What this task involves
The full listing, reproduced exactly, is what the response must contain.

Listed entries
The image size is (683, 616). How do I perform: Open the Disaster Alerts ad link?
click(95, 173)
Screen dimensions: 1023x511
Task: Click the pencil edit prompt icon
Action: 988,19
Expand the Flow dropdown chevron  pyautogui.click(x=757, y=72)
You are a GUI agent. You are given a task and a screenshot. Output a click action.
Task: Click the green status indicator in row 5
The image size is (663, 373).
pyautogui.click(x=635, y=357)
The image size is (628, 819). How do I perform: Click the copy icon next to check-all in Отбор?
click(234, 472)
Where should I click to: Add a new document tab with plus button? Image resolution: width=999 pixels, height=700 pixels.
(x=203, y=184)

Task response
The image size is (683, 616). How do I perform: Open the Disaster Alerts ad link?
click(95, 173)
Screen dimensions: 1023x511
Task: Click the pencil edit prompt icon
Action: 988,19
Expand the Flow dropdown chevron  pyautogui.click(x=757, y=72)
You are a GUI agent. You are given a task and a screenshot. Output a click action.
Task: Click the green status indicator in row 5
The image size is (663, 373).
pyautogui.click(x=635, y=357)
The image size is (628, 819). How do I perform: Click the copy icon next to check-all in Отбор?
click(234, 472)
Where should I click to: Add a new document tab with plus button? Image resolution: width=999 pixels, height=700 pixels.
(x=203, y=184)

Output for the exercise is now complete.